(Verständnis prüfen)
- A) Welchen Höchststand erreichte die Inflation in der Eurozone laut dem Artikel über die EZB im Oktober 2022?
- B) Schreiben Sie den Artikel über die EZB im Anschluss an seinen letzten Satz weiter.

(Textauszug)
━━━━━━━━━━━━━━━━━━━━

26. Dezember, 2024

Wirtschaft

EZB plant Kurswechsel: Von Datenabhängigkeit zu Risikoabwägungen

EZB plant Kurswechsel: Von Datenabhängigkeit zu Risikoabwägungen

Die Europäische Zentralbank (EZB) beabsichtigt, ihre bisherige Strategie zur Festlegung von Zinssenkungen unter stärkerer Gewichtung aktueller Wirtschaftsdaten aufzugeben. Dies signalisiert ein neues Kapitel für die Geldpolitik der Eurozone, das auf die Bekämpfung der nachwirkenden Inflationswellen abzielt.

Philipp Lane, leitender Volkswirt der EZB, erklärte in einem Podcast der Financial Times mit Soumaya Keynes, dass zukünftige geldpolitische Entscheidungen "anhand bevorstehender Risiken und nicht rückwärtsgewandt" getroffen werden sollten, sobald sich die Gewissheit einstellt, dass die Inflation auf das mittelfristige Ziel der Notenbank von 2 Prozent zusteuert.

Vor dem Inflationsanstieg im Zuge der Pandemie verließen sich die EZB und andere bedeutende Zentralbanken stark auf Prognosen für die zukünftige Inflationsentwicklung, um Entscheidungen zu Zinsen zu treffen. Doch das Überraschungsmoment persistenter Preissteigerungen, ausgelöst durch Lieferkettenengpässe und den Ukraine-Krieg, erschütterte dieses Vertrauen.

Die Herausforderung durch eine anhaltend hohe Inflation führte die Zentralbanker dazu, weniger auf langfristige Projektionen und stärker auf kurzfristige Inflationsdaten, wie monatliche Inflations- und Vierteljahres-BIP-Zahlen, zu achten. Obwohl die Inflation in der Eurozone deutlich von einem Höchststand von 10,6 Prozent im Oktober 2022 auf 2,3 Prozent im November gesunken ist, bleibt der Einfluss kurzfristiger Daten größer als der von Prognosen.

━━━━━━━━━━━━━━━━━━━━

(Übungsdaten)

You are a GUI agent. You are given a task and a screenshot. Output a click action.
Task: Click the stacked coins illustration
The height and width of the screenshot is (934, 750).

━━━━━━━━━━━━━━━━━━━━

(Antworten der Reihe nach)
- A) 10,6 Prozent.

- B)
Lane betonte im Podcast, dass, obwohl die Inflation nahe am EZB-Ziel liegt, "noch ein wenig Wegstrecke" zu bewältigen sei, insbesondere um die Dienstleistungsinflation weiter zu senken. Kürzlich veröffentlichte Eurostat-Daten zeigen, dass die jährliche Dienstleistungsinflation auf 3,9 Prozent gesunken ist, schwächer als prognostiziert.

Lane erwartet, dass die EZB im Verlauf der nächsten Jahre auf einen vorsichtigeren, vorausschauenden Kurs umschwenken könnte. Analysten hoffen, dass die EZB bei ihrer nächsten Sitzung am 12. Dezember, bei der eine Zinssenkung erwartet wird, ihre künftige Strategie deutlicher kommuniziert.

Der Gouverneur der Bank von Italien, Fabio Panetta, forderte im November ein Ende der datengetriebenen Entscheidungen und sprach sich für eine proaktivere Zinsstrategie aus, um nicht in die Phase unzureichender Inflation zurückzufallen.